## Task instructions
Repeat each entry below exactly, omitting any picture it holds.

Records contained in a dataset:
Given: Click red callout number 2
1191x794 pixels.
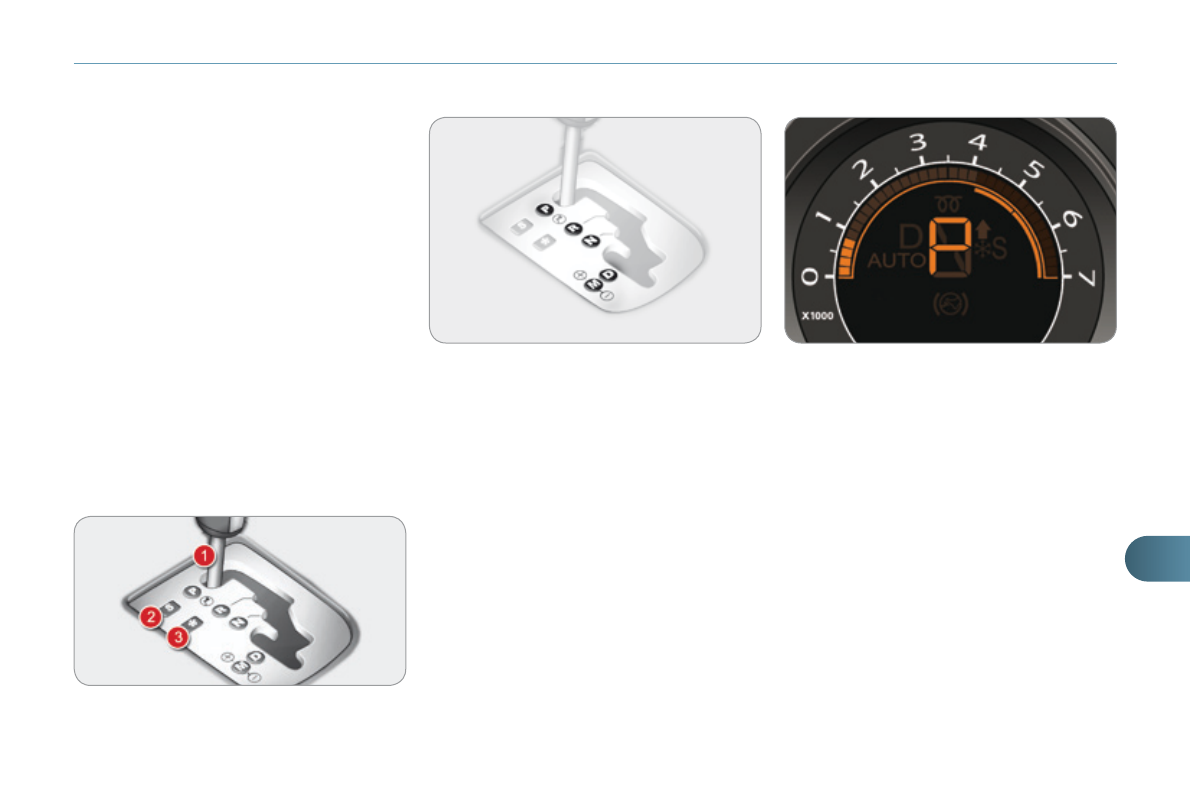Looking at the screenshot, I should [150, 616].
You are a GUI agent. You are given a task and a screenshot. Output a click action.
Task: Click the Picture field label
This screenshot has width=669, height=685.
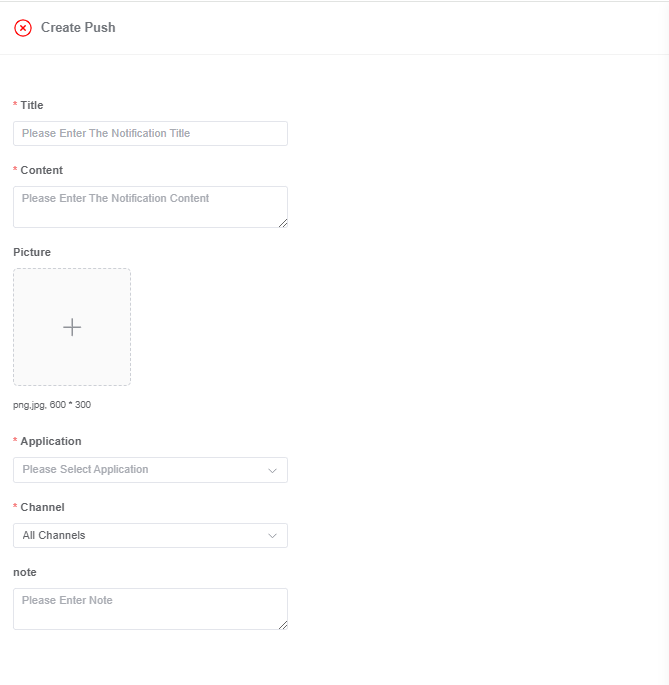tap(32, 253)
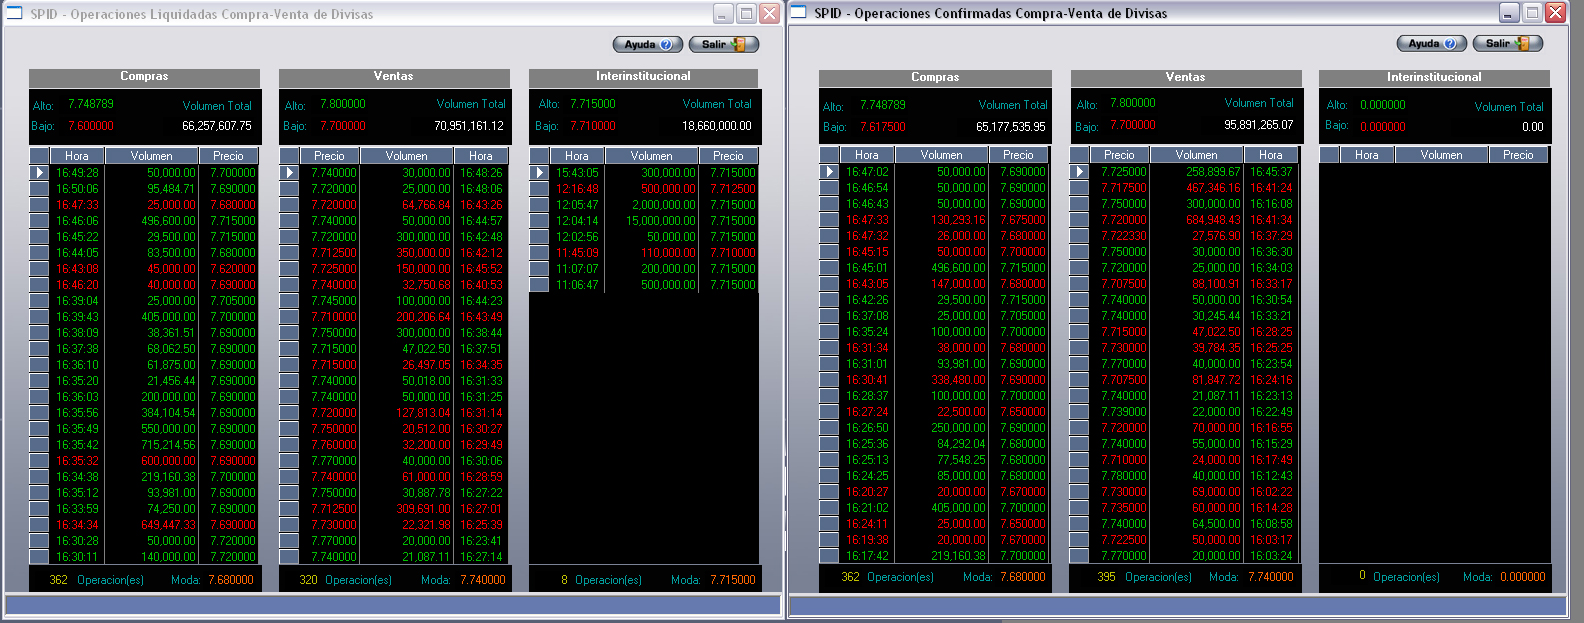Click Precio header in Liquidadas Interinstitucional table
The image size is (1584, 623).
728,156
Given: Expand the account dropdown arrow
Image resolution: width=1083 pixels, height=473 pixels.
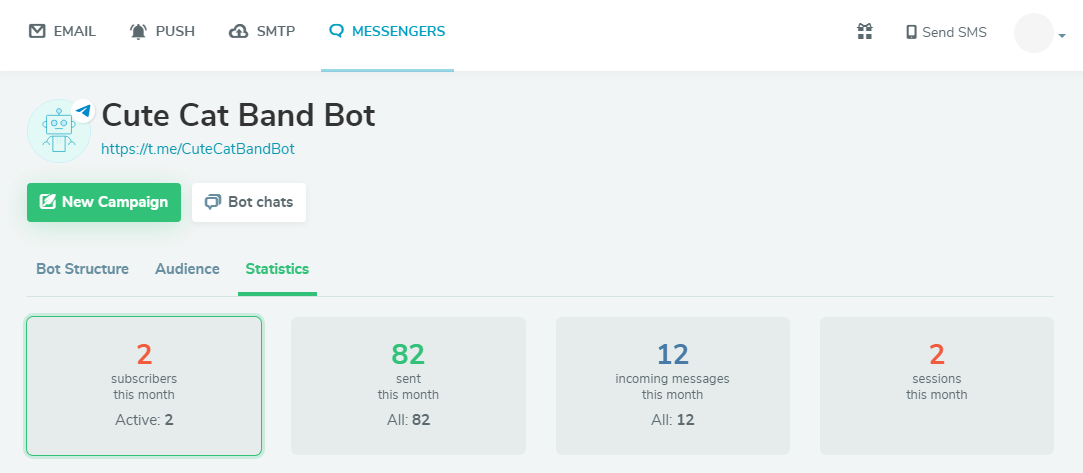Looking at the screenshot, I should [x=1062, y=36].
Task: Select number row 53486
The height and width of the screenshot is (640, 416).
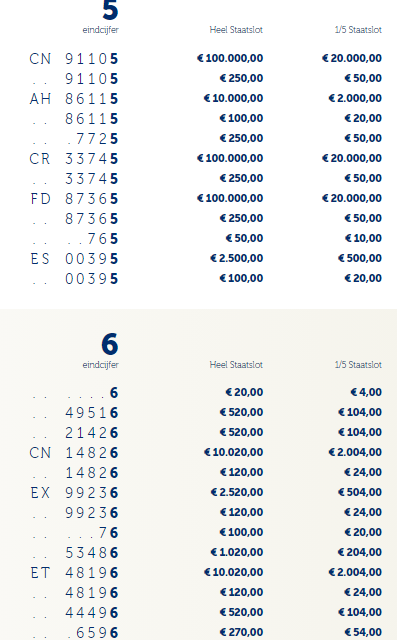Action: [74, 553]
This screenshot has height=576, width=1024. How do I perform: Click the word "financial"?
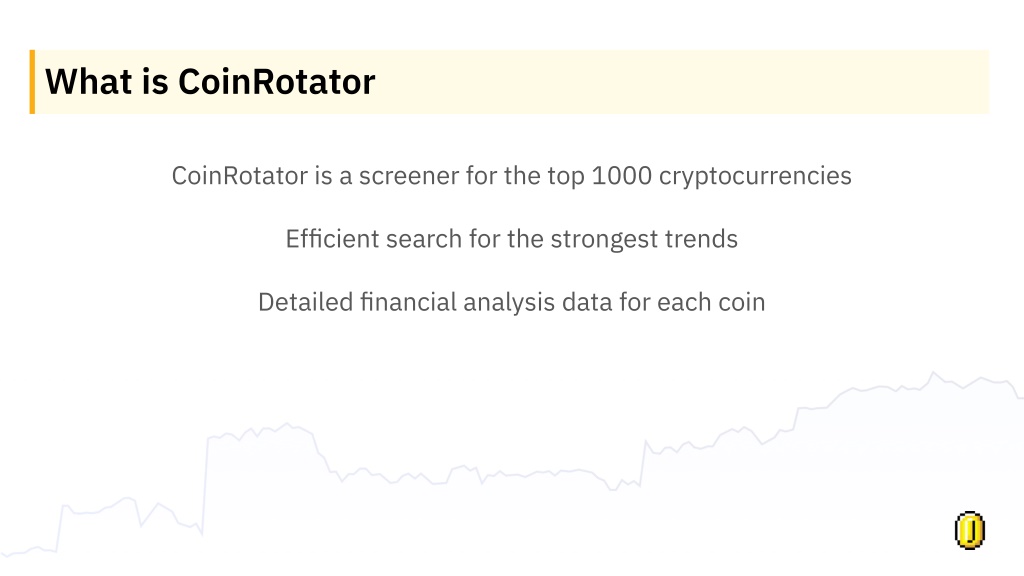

## Result of the exercise
Given: Click red callout number 2
1191x794 pixels.
Looking at the screenshot, I should [150, 616].
You are a GUI agent. You are given a task and a screenshot. Output a click action.
Task: Click the Picture field label
This screenshot has width=669, height=685.
tap(32, 253)
Click Precio header in Liquidadas Interinstitucional table
The image size is (1584, 623).
728,156
Given: Expand the account dropdown arrow
Image resolution: width=1083 pixels, height=473 pixels.
Looking at the screenshot, I should [x=1062, y=36].
Task: Select number row 53486
The height and width of the screenshot is (640, 416).
Action: [74, 553]
This screenshot has height=576, width=1024. How do I perform: Click the word "financial"?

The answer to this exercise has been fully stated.